Task objective>
Please repeat, exactly as written, the line containing "Viewport: 1113px width, 503px height." and every line after it through the end of the records below.

+ + + + + + +

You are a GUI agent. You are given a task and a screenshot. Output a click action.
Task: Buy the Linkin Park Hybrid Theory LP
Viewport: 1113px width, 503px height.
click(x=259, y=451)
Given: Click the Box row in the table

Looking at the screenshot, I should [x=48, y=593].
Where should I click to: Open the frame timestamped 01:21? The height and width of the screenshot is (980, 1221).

+ + + + + + +

Output of the task>
Viewport: 1113px width, 503px height.
click(x=259, y=451)
Given: Click the Box row in the table

Looking at the screenshot, I should [x=48, y=593].
Where should I click to: Open the frame timestamped 01:21? The height and width of the screenshot is (980, 1221).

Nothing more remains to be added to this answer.